The interpretation of the Chamber is not covered by the wording of Art. 44 GDPR and recital 101 that imply the necessity of an active act of “transfer.” According to Art. 44 GDPR any “transfer of personal data which are undergoing processing” is subject to Chapter V. If storage and disclosure are understood as means of processing personal data (Art. 4 (2)) the mere possibility of access by third parties cannot be deemed as a transfer since Art. 44 GDPR speaks of a transfer that occurs with regards to data that is being processed already.
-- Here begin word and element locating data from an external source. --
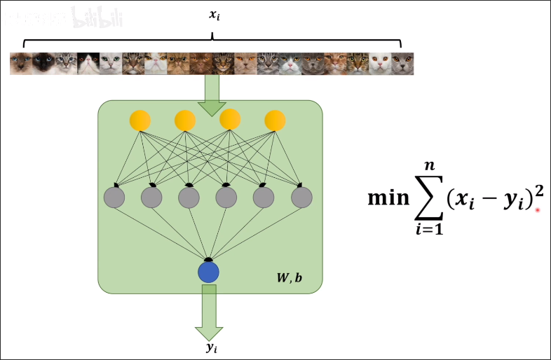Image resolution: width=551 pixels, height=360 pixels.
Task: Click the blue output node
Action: (208, 272)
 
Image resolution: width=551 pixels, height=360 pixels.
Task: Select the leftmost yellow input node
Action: (140, 120)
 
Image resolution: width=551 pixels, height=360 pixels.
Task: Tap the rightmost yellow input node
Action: (274, 120)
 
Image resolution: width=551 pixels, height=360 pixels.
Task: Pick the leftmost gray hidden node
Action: (114, 198)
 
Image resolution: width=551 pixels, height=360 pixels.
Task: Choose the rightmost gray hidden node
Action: (301, 198)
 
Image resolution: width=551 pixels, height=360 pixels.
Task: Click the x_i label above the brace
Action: (213, 13)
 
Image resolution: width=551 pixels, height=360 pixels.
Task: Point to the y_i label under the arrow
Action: (210, 347)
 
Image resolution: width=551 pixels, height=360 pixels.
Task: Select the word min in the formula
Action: (390, 198)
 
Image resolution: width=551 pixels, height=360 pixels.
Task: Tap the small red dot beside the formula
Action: (538, 209)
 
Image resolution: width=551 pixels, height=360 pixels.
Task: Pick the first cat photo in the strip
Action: (21, 64)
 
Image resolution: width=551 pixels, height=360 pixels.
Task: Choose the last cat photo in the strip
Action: (402, 64)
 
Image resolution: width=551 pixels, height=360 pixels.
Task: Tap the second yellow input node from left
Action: (184, 120)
Recital 101 speaks of “[f]lows of personal data to and from countries outside the Union and international organizations.” The term “flows” indicates a movement of something in to one direction and is commonly used in order to describe river, lava, electricity and traffic flows for instance. The Chamber considered the clause in the contract agreed between the entities as too permissive since the parent company was allowed to access data if necessary to maintain or provide the services or to comply with laws or enforceable orders of U.S. authorities. The potential access by the parent company, that was not restricted by contract, led the Chamber to activate the protection of Chapter V of the GDPR. However, the full protection of all transfer requirements under Chapter V may not be necessary bearing in mind that companies established in the EU may already generally be prohibited from complying with foreign transfer or disclosure orders under Art. 48 GDPR. This was not taken into consideration. An overly broad interpretation of the term “transfer” would also seem difficult to implement in practice. Even where there is no active transfer outside the EU, European companies would be obliged to evaluate foreign legal systems in order to check whether there is a risk of data being accessed by third-country authorities. As the decision of the Procurement Chamber is not final and in our view also not based on a consensus in the EU, Companies should for now not panic. One may first wait for judicial clarification and further guidance by European supervisory authorities.